The premise behind this is that it's supposed to keep oil from draining back down through the oil holes next to the lifter bores and splashing onto the spinning crank. Oil dripping onto the crank causes additional turbulence in the crank case which robs power. Also, because there's less room in other parts of the engine for the oil to go, more of it will stay in the pan which decreases the chance of the oil pan being pumped dry. (Which I'm not sure is that much of a concern, but what the hey.)
I'm just reiterating how this was explained to me. I'm skeptical about how much truth there is to it so that's why I'm here.
Has anybody heard about this trick or had any experience with it? What kind've power increase did you see, if any? Is there some kind've catch if you do it? (Like, having to convert to a dry sump system, etc.?)
Tighter side clearances loose HP. Control the oil.
No need to shut them down at the end of a run.
It's 3.5 qts of oil when we are on kill.
Rich
Tighter side clearances loose HP. Control the oil.
No need to shut them down at the end of a run.

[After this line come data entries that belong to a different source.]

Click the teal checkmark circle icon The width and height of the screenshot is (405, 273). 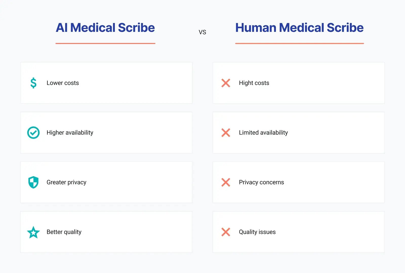(33, 133)
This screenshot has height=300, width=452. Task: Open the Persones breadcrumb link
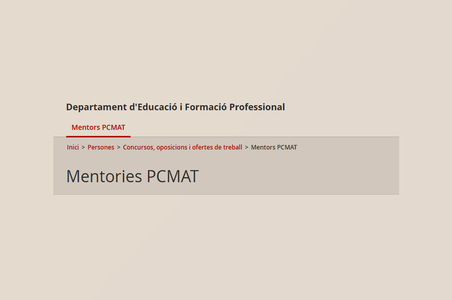point(101,147)
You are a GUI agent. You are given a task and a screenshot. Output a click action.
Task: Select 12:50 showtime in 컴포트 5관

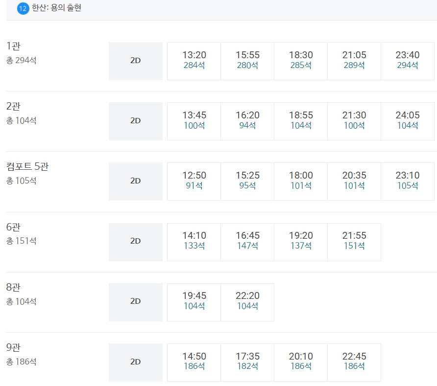(194, 182)
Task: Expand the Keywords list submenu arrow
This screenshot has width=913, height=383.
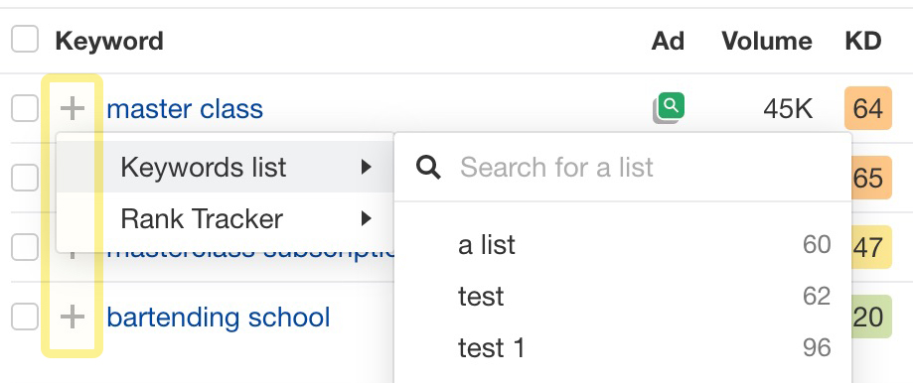Action: (366, 168)
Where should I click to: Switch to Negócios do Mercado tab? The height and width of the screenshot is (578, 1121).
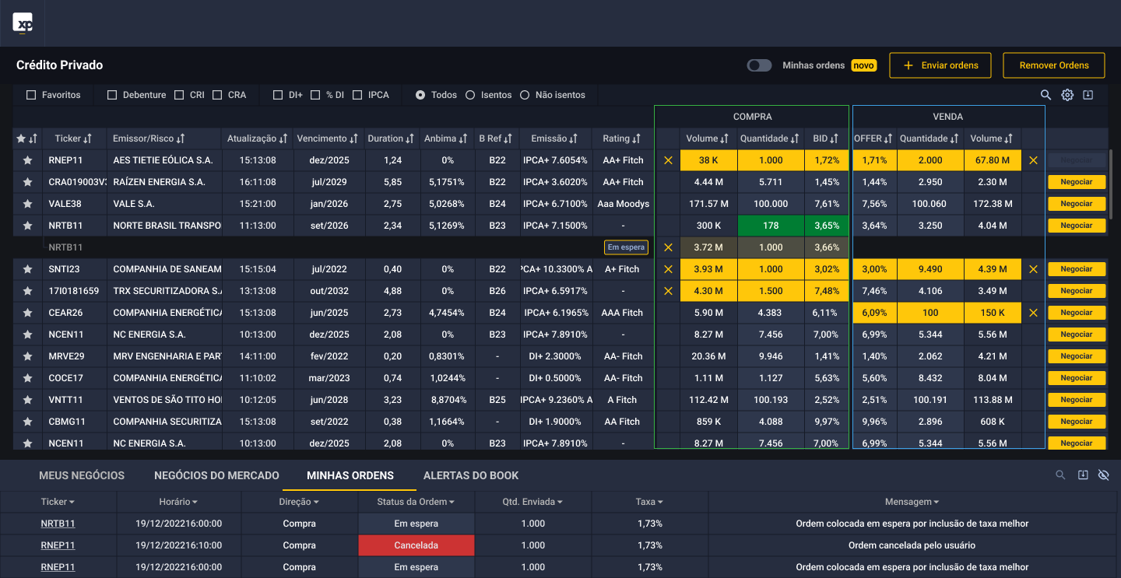click(216, 475)
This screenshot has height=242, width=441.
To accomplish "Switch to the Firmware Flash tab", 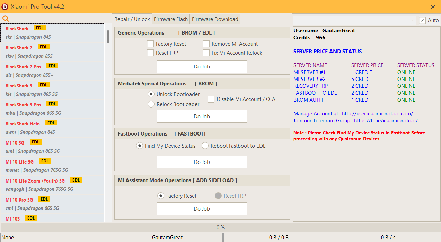I will coord(171,19).
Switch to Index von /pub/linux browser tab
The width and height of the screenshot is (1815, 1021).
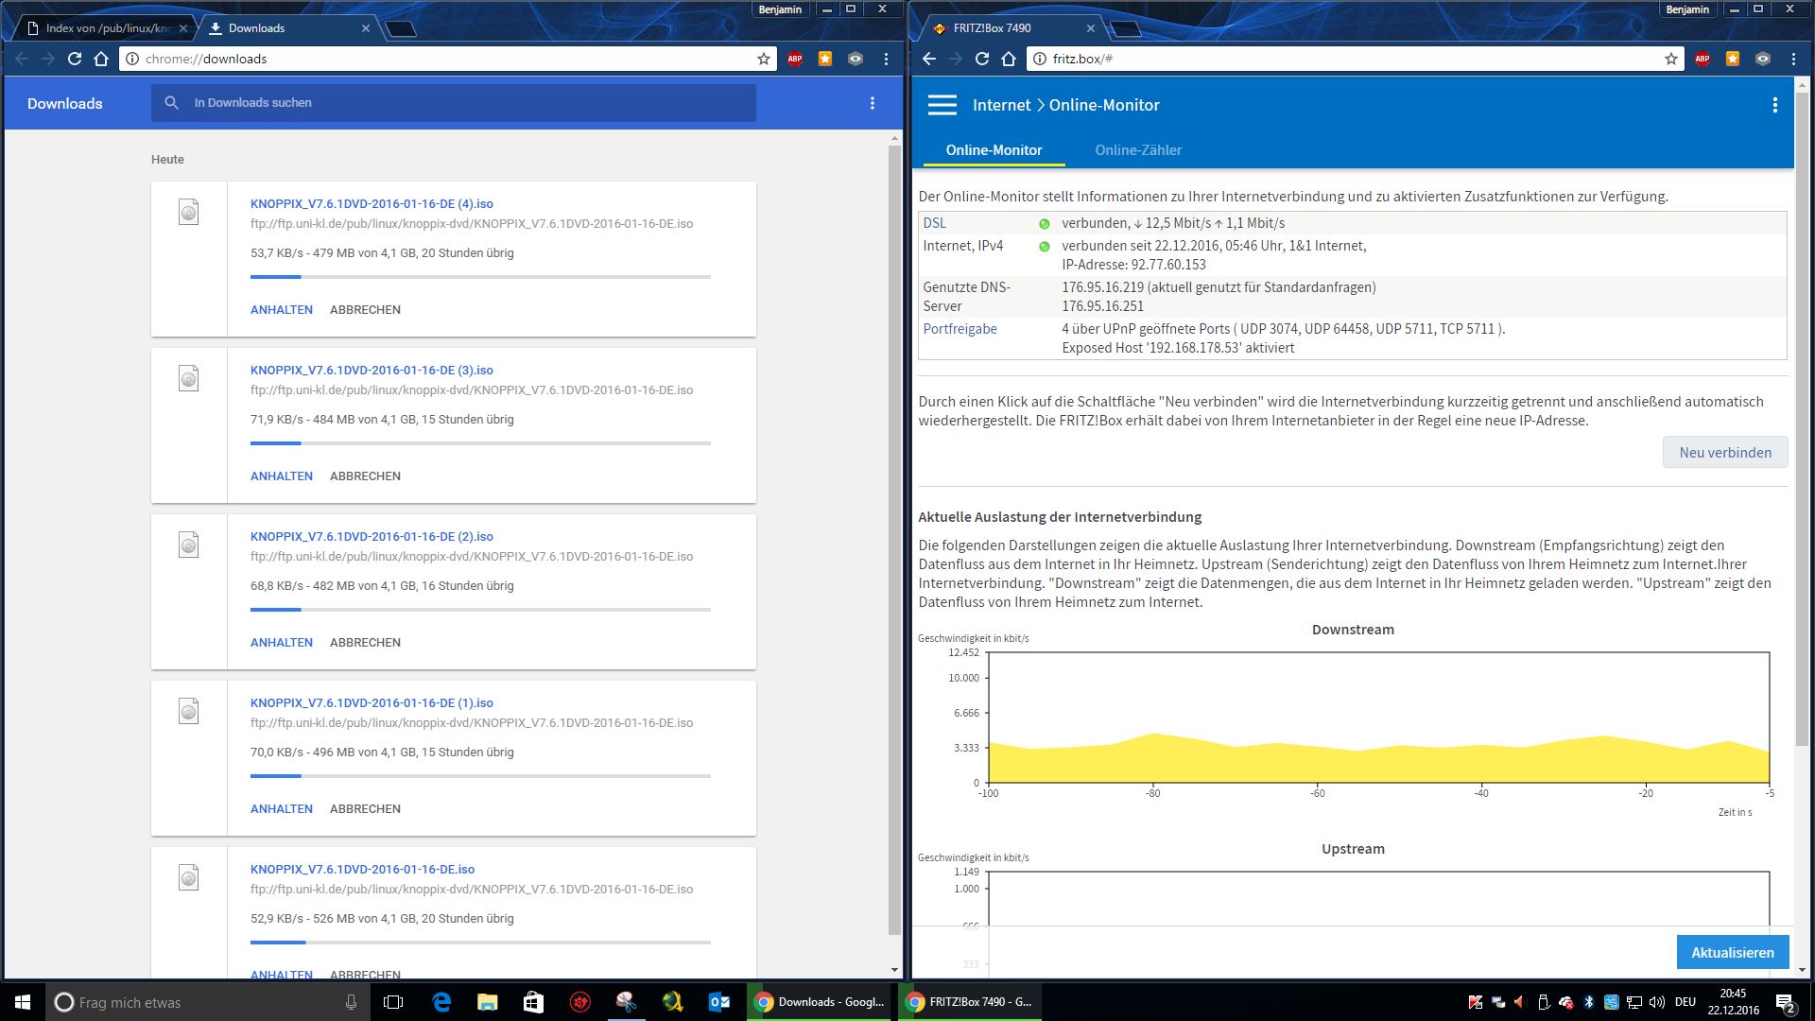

It's 3.5 qts of oil when we are on kill.
Rich
"SBC lifter valley vent tubes are designed to be installed in the eight lifter valley drain back holes. These 2" tall vent tubes reduce crankcase pressure by allowing air to freely pass through but not allowing oil to drain directly onto spinning crankshaft absorbing horsepower and increasing temperature.

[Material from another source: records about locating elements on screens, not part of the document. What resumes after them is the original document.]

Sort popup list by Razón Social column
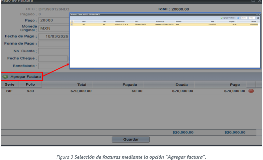This screenshot has width=263, height=160. pyautogui.click(x=160, y=21)

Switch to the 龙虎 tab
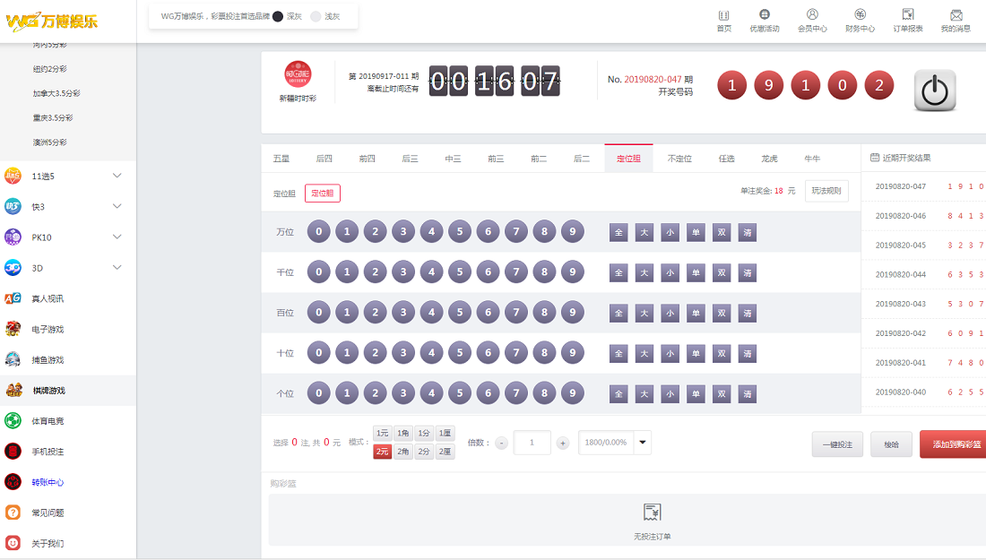point(769,159)
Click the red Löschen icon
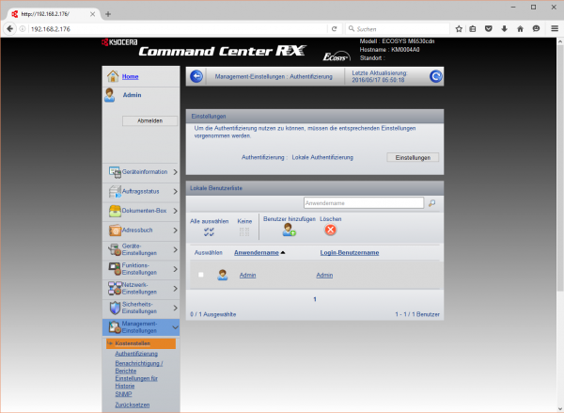This screenshot has height=413, width=564. [x=330, y=231]
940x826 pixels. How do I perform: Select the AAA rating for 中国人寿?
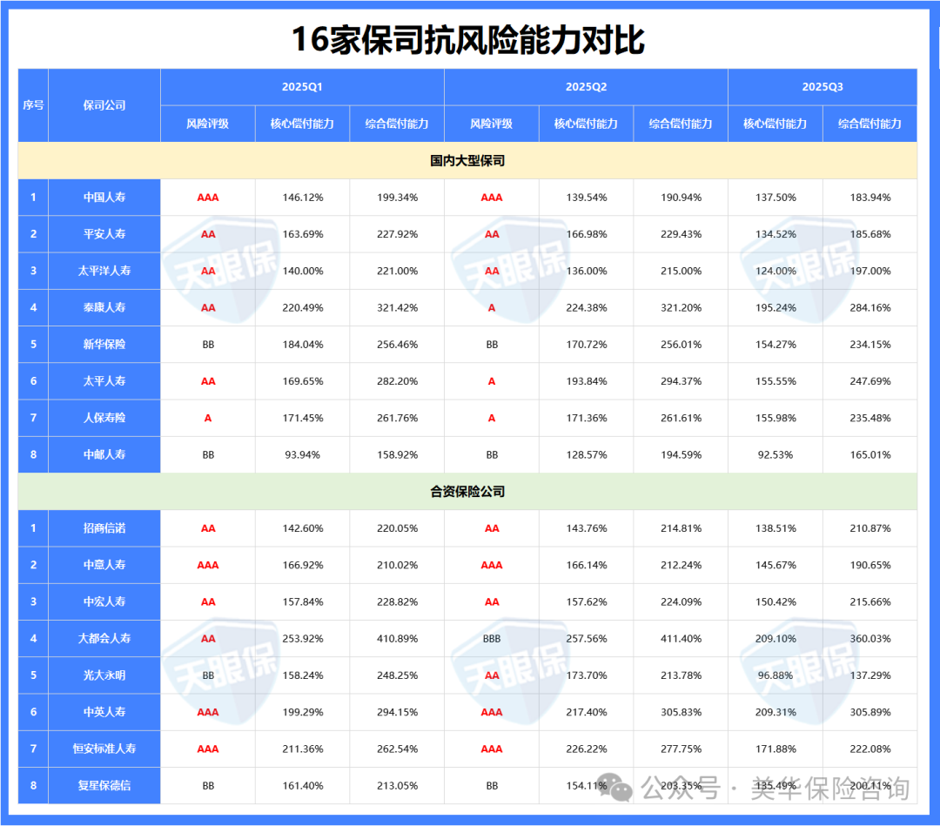pos(206,198)

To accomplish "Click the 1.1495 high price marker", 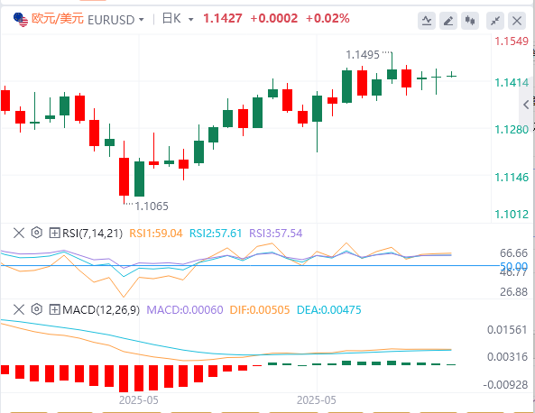I will tap(363, 55).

The oil is redirected to the sump through the timing cover and rear block holes. #22-220 SBC lifter valley vent tubes sold in a pack of 8 per set.

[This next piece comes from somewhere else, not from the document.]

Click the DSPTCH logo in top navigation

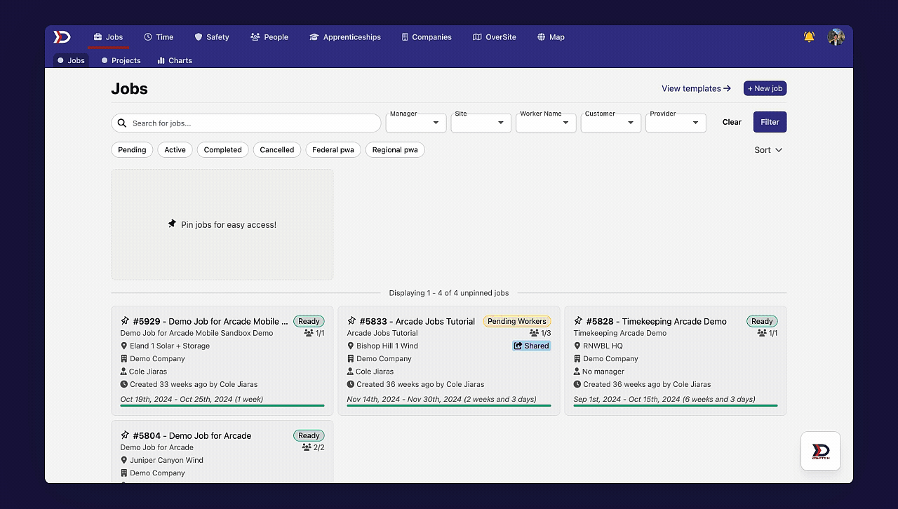[x=62, y=37]
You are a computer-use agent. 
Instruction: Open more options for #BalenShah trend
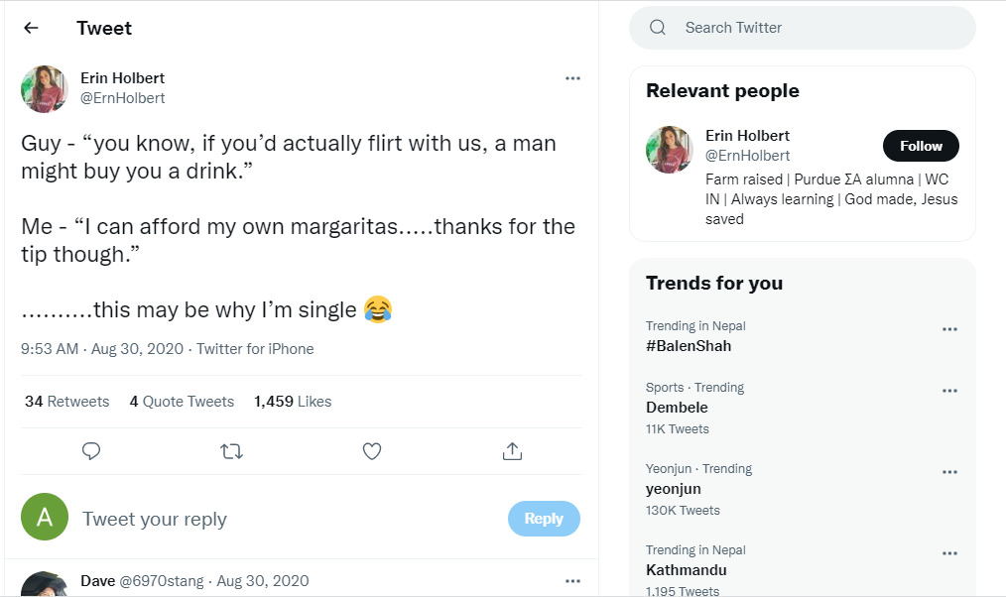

Recommended or related parts.
#65-061 Lifter Valley Baffle."
"SBC lifter valley vent tubes are designed to be installed in the eight lifter valley drain back holes. These 2" tall vent tubes reduce crankcase pressure by allowing air to freely pass through but not allowing oil to drain directly onto spinning crankshaft absorbing horsepower and increasing temperature.
The oil is redirected to the sump through the timing cover and rear block holes. #22-220 SBC lifter valley vent tubes sold in a pack of 8 per set.
Recommended or related parts.
#65-061 Lifter Valley Baffle."
i was told to envision a hand blender in a bowl of eggs when dealing with a spinning crank vs. oil. wouldn't dumping the oil out of the valley on to the chain & sprocket have a similar effect?
You got it. Anytime you can let air more freely move around in the engine(hence the big open holes at the top of the main webs on the LS6 block) you are in better shape. A piston going up and down moves air from bank to bank. The easier it moves the less resistance it has.
Vaccum in the crankcase is best but not an option on the street or in Stock. Less resistance will result and a light(less drag) ring package can be used.
The oil will go down the front or the back. Much better than on the cam and the crank.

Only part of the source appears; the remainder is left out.